Lari Menembus Kabut

Desember 27, 2017 Hadafi 0 Comments


Akhirnya jogging


Tak terasa tidurku sudah tak nyenyak lagi. Kokokan ayam yang tak senyaring biasanya memekakkan telinga. Perang panci di dapur dan aroma bawang goreng memenuhi isi rumah. Ini pertanda sudah pagi. Seperti biasanya, ponsel yang kutaruh di samping kiri tempat tidur aku hidupkan dari keadaan off. Aku tunggu beberapa saat hingga nyawa terkumpul seratus persen. Cek notif yang ternyata tidak ada pesan masuk. Aku buru-buru bangun.

Aku lari menuju kamar mandi, duh leganya. Ambil air untuk wudhu lalu bergegas sholat subuh mengingat matahari sudah semakin tinggi. Biasanya aku terbangun pukul 05.00 pagi, atau sekitaran 10 menit kurang lebih. Sempat mencicipi tahu goreng ibu yang masih anget. Enak juga ternyata.

Kemarin sore, aku sudah berencana bangun pagi untuk jogging. Kurang lebih sudah satu minggu ini aku sering jogging pagi. Aku mau mengubah pola hidup biar agak sehat lah. Tak salah juga kalau aku menikmati indahnya pagi di desaku. Sepinya jalanan karena tiap keluarga masih sibuk di dapur atau masih terlelap di lautan mimpi yang indah.

Lantas, kuambil sepatu biru di antara box sepatu lainnya. Aku mix and match kan dengan atasan hijau apalah (ada tulisan merah) dan celana biru tua. Tak lupa, aku mengajak bapakku untuk melakukan healthy life ini. Kami berlari perlahan menuju Jembatan Pangkah. Rute yang ditempuh lebih dari 1 km, 2 km kurang. Beberapa kali, aku juga sempat menyapa ibu-ibu yang lagi menyapu halaman depan atau bapak-bapak yang sedang memikul cangkul di pundaknya.

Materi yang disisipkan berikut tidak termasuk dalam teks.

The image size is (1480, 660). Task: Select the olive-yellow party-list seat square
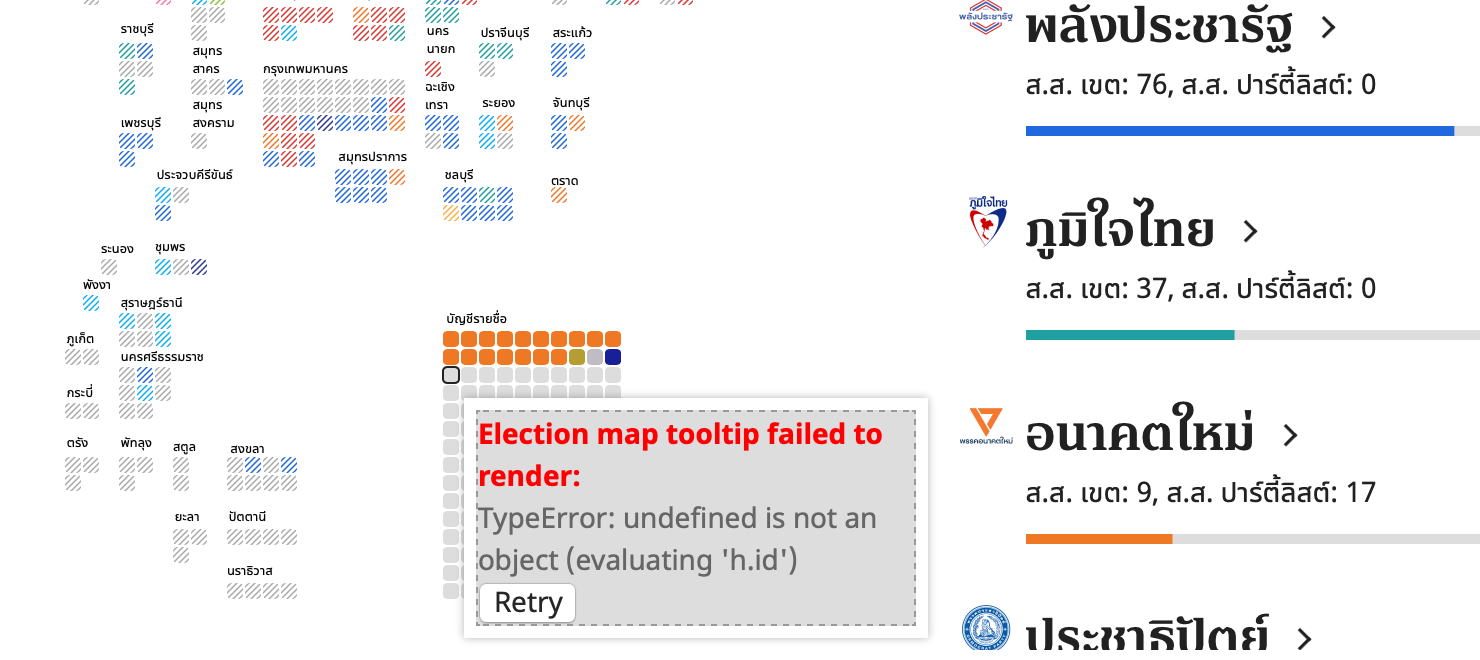[577, 357]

Pagi itu jalanan sungguh masih sepi. Hanya ada 2 atau 3 motor yang lewat. Kabut tebal juga menyapa kami di jogging kala itu. Dinginnya hembusan angin pagi tak menyurutkanku agar bisa sehat selalu. Meski hanya lari sekitar 100 meter awal, aku cukup berkeringat. Sisanya ya hanya jalan kaki biasa.

Lari merupakan aktivitas sederhana yang bisa selalu menjaga kesehatan kita. Mungkin awalnya mager untuk melakukan aktivitas itu. Aku juga gitu kok, pertama kali lari kudu dipaksa. Ya, meskipun baru satu minggu, at least sudah berjalan kok. Aku berharap bisa continu sampai nanti, tak hanya sampai liburan ini usai. Aku juga mengajak kalian buat healthy life yak. Kalau sekarang masih sehat, belum tentu besok.